(Collected data)
"""
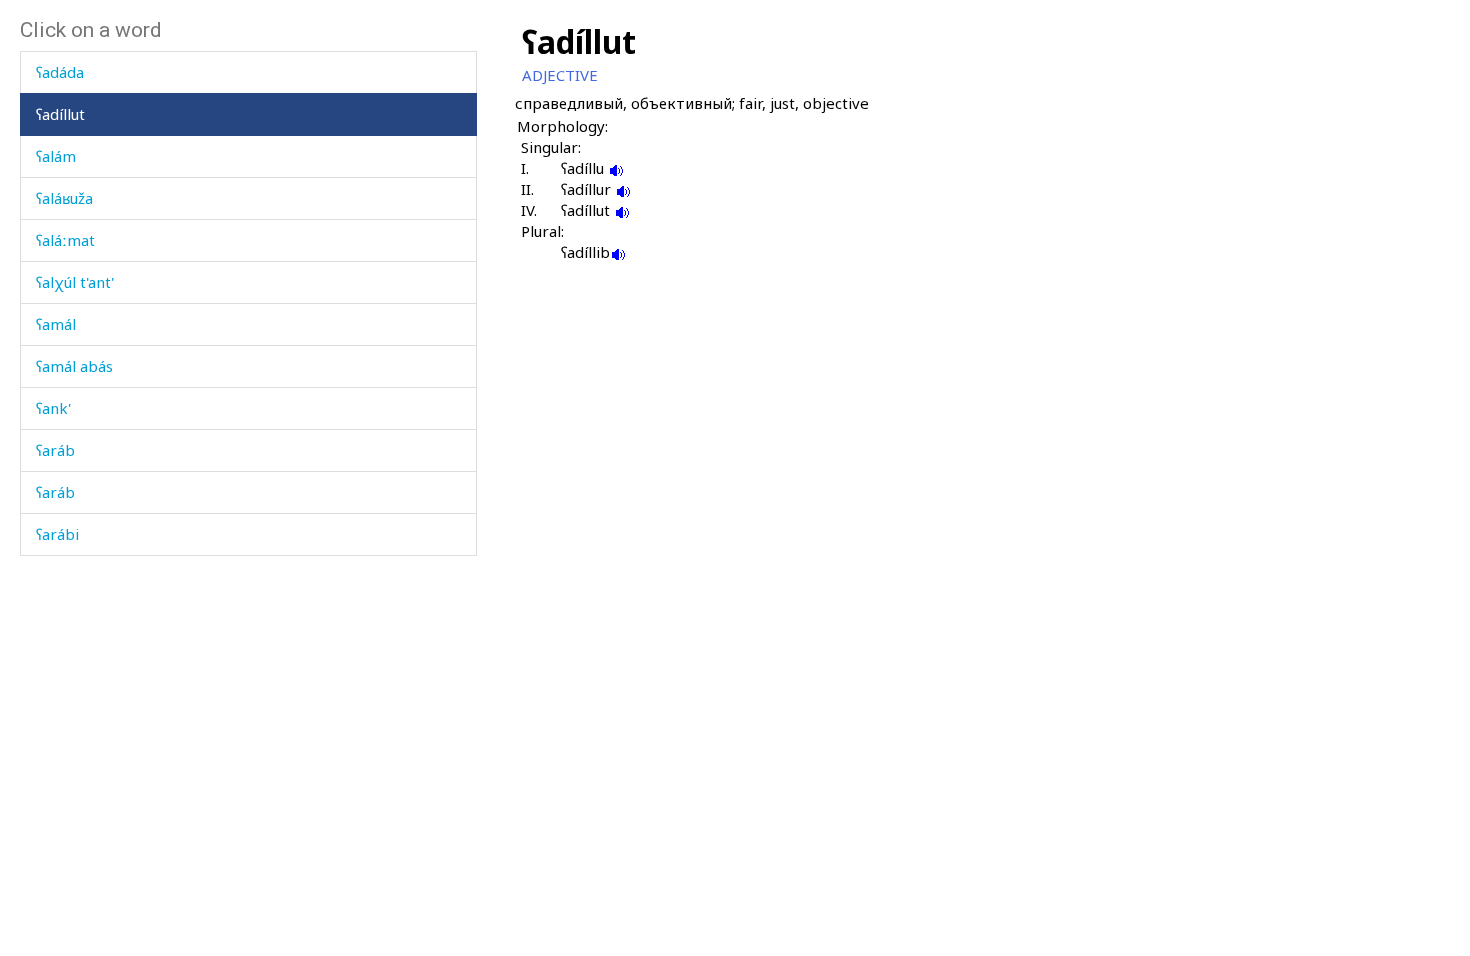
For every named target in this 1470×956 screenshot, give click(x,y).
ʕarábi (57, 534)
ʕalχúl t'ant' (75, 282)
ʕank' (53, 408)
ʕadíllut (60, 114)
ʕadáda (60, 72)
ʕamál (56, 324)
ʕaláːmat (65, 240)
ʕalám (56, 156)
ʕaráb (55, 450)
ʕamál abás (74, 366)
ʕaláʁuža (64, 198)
"""
"""
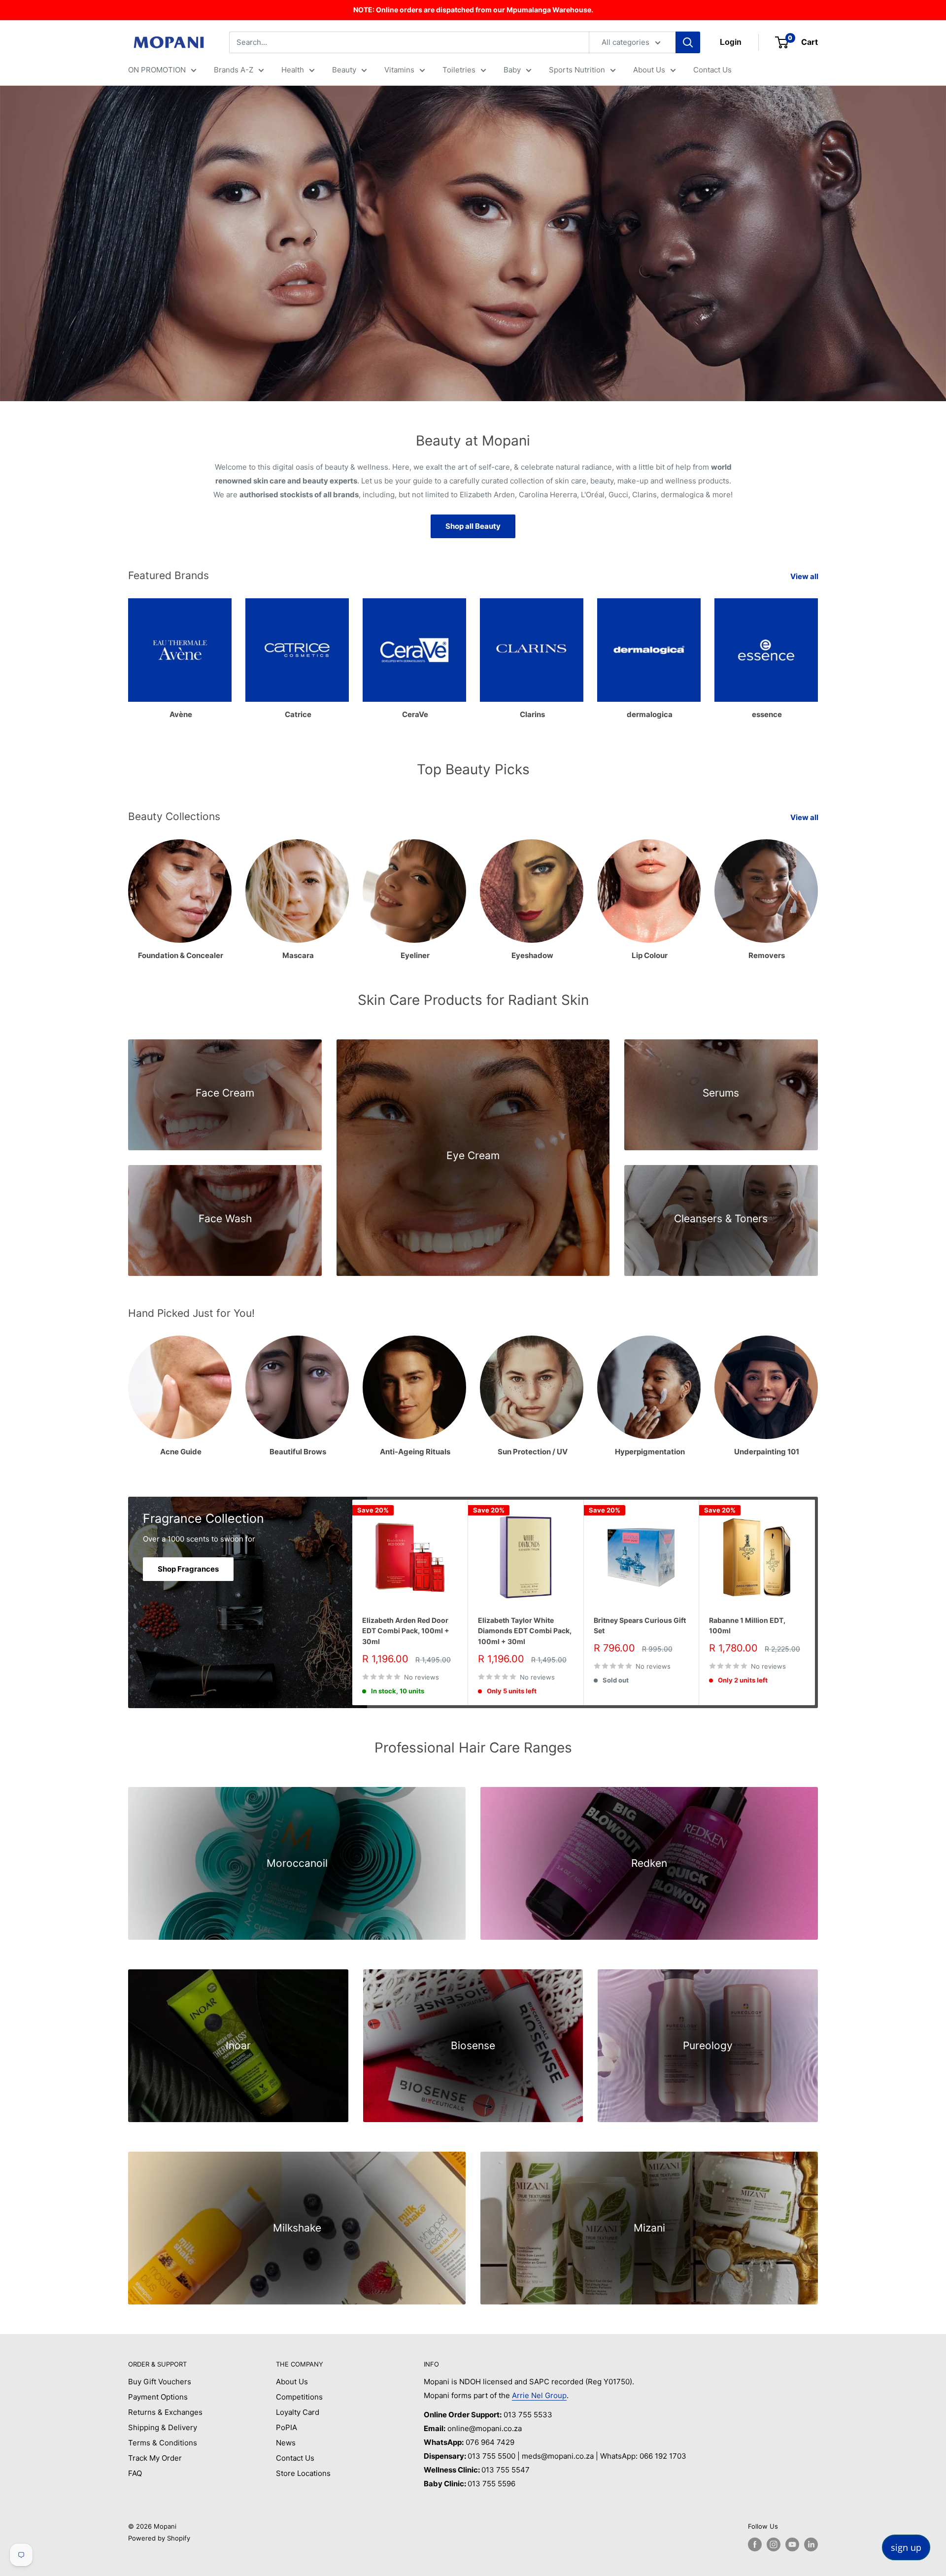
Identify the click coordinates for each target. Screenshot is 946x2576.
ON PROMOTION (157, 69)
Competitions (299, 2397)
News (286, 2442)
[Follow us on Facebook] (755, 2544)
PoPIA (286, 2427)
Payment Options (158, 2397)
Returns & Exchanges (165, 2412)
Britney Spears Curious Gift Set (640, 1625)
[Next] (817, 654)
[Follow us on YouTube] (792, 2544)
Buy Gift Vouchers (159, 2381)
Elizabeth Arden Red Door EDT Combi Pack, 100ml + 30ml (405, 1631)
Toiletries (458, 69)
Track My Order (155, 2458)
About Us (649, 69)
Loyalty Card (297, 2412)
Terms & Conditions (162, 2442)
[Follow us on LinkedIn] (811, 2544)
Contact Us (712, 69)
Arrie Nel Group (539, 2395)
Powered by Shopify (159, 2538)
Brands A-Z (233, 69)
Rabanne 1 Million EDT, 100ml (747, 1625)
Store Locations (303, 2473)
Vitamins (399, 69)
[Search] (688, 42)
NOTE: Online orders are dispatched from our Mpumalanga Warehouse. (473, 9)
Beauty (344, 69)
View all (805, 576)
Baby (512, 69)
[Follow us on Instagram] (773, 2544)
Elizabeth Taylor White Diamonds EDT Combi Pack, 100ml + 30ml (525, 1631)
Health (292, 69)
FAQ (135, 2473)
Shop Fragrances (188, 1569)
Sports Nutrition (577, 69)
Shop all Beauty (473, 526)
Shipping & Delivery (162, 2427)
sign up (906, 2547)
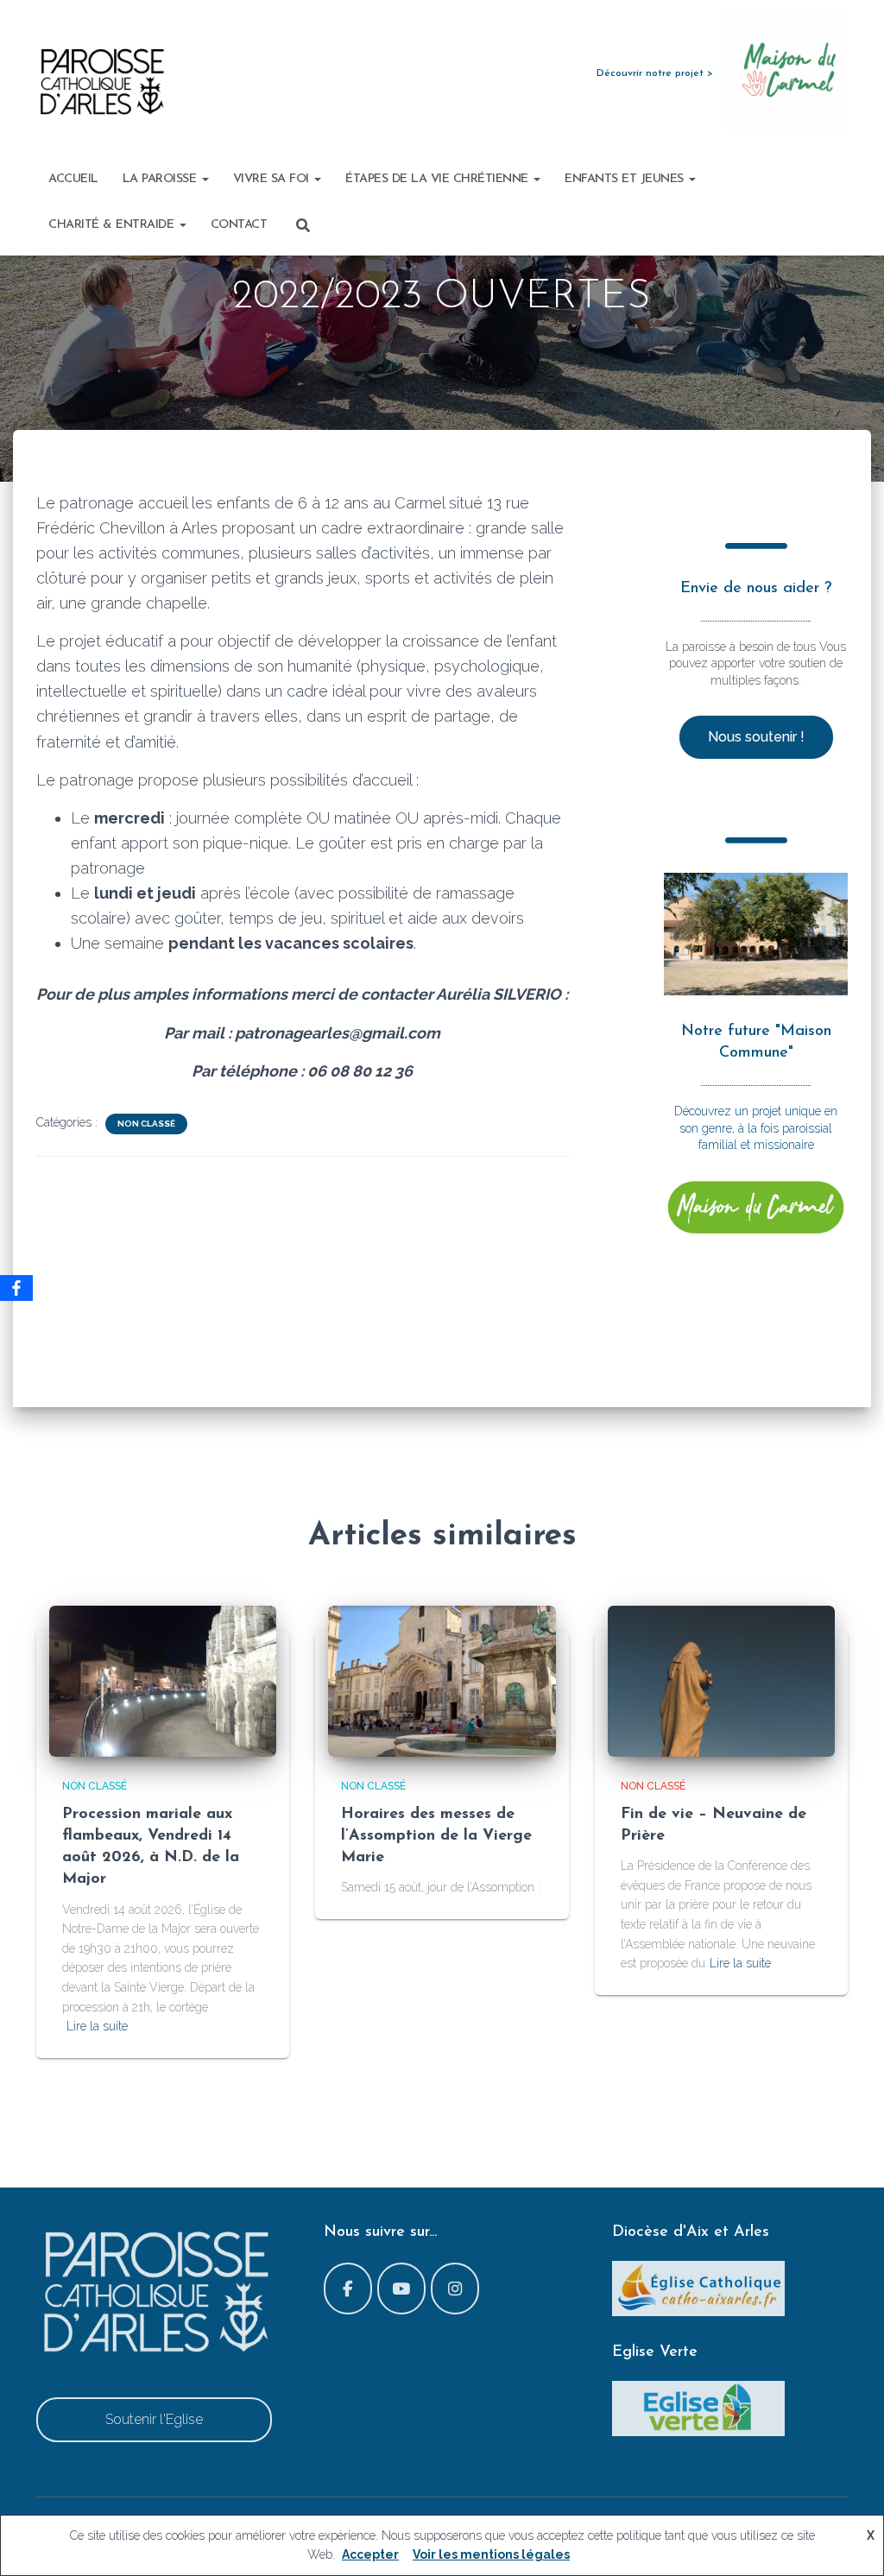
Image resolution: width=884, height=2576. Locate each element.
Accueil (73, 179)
"""
"""
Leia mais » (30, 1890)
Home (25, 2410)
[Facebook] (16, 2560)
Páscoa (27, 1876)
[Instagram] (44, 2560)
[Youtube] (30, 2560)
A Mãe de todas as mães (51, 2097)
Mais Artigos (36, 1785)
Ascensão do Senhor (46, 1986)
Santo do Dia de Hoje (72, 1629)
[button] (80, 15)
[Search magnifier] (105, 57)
"""
■ What the exercise asks ■
Please transcribe only the lines in the records above running from the line that has "ʕadíllut (60, 114)" through the line that has "ʕaláʁuža (64, 198)", both included, exactly as they appear.

■ Response ■
ʕadíllut (60, 114)
ʕadáda (60, 72)
ʕamál (56, 324)
ʕaláːmat (65, 240)
ʕalám (56, 156)
ʕaráb (55, 450)
ʕamál abás (74, 366)
ʕaláʁuža (64, 198)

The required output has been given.